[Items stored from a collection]

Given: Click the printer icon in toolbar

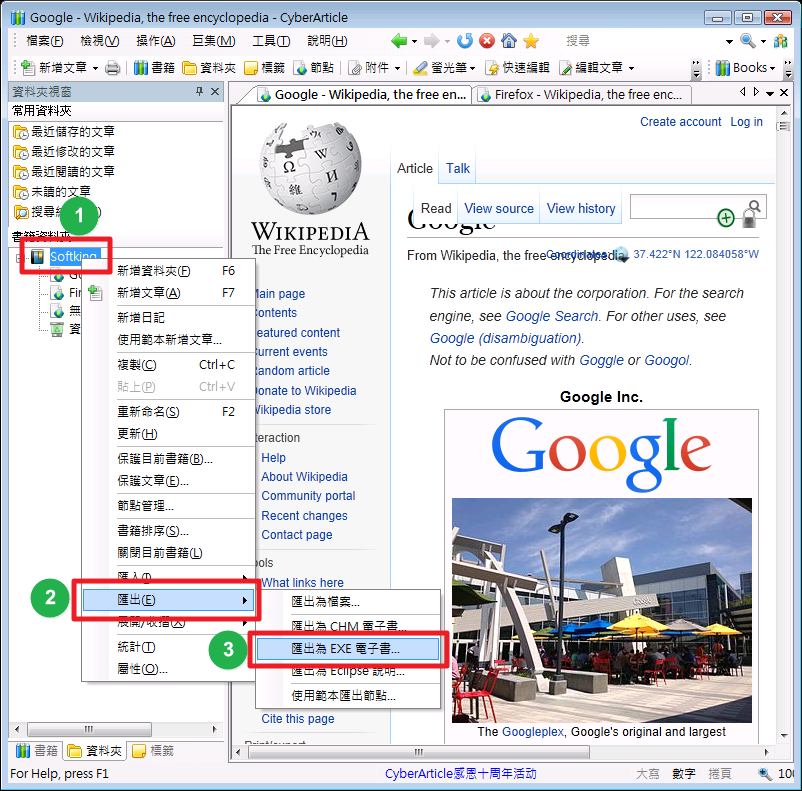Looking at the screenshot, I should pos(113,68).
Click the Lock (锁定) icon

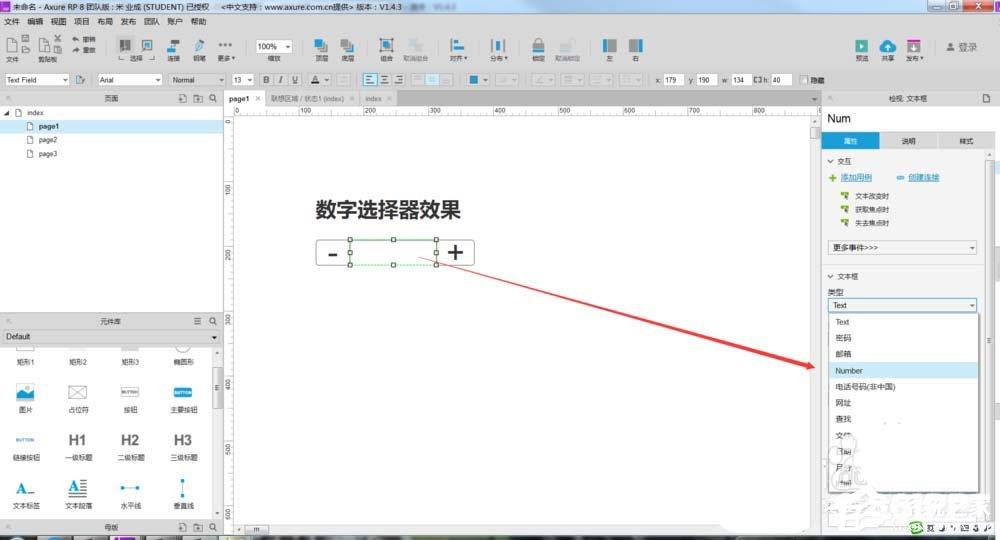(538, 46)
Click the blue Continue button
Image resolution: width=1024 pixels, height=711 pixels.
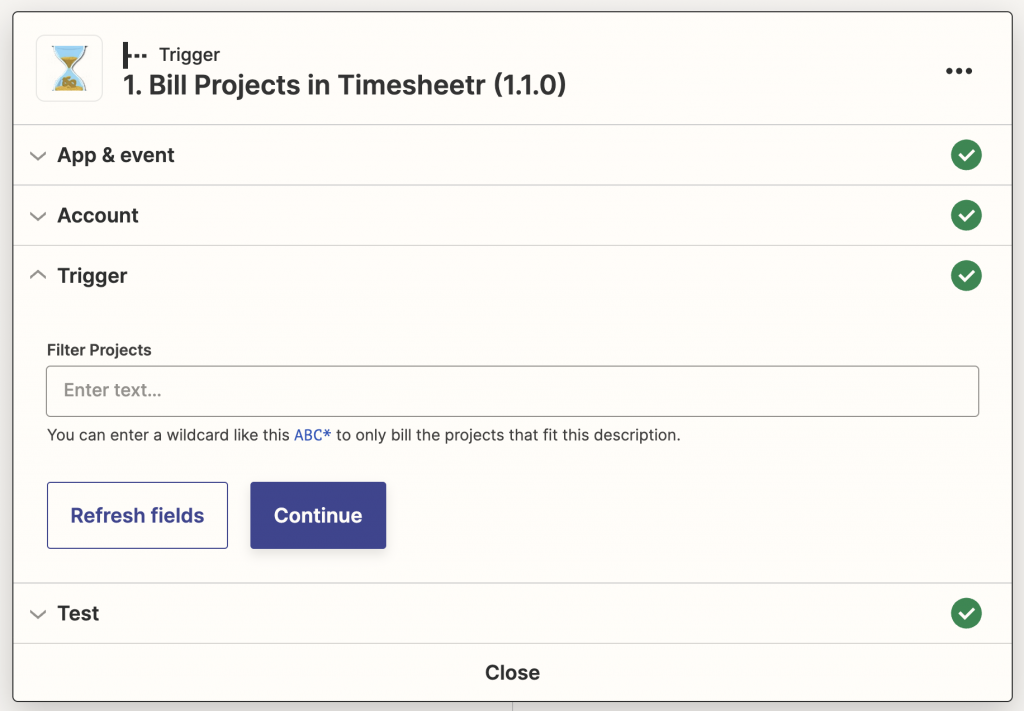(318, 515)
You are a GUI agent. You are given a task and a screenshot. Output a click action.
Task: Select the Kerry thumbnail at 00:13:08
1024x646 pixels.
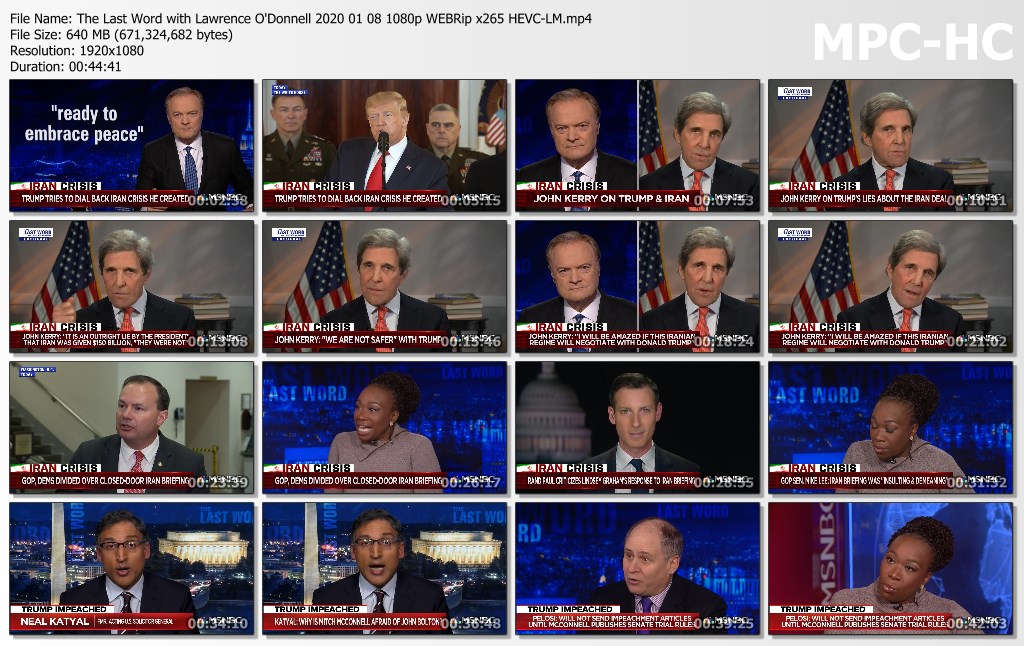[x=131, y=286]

* STATED PROBLEM: Put every line of the items above into a numbered list, skipping blank lines and leaving the pictures out.

* WRITTEN ANSWER:
1. Given: Click the printer icon in toolbar
2. Looking at the screenshot, I should pos(113,68).
3. Click the Lock (锁定) icon
4. (538, 46)
5. Click the blue Continue button
6. Image resolution: width=1024 pixels, height=711 pixels.
7. (318, 515)
8. You are a GUI agent. You are given a task and a screenshot. Output a click action.
9. Task: Select the Kerry thumbnail at 00:13:08
10. 1024x646 pixels.
11. [x=131, y=286]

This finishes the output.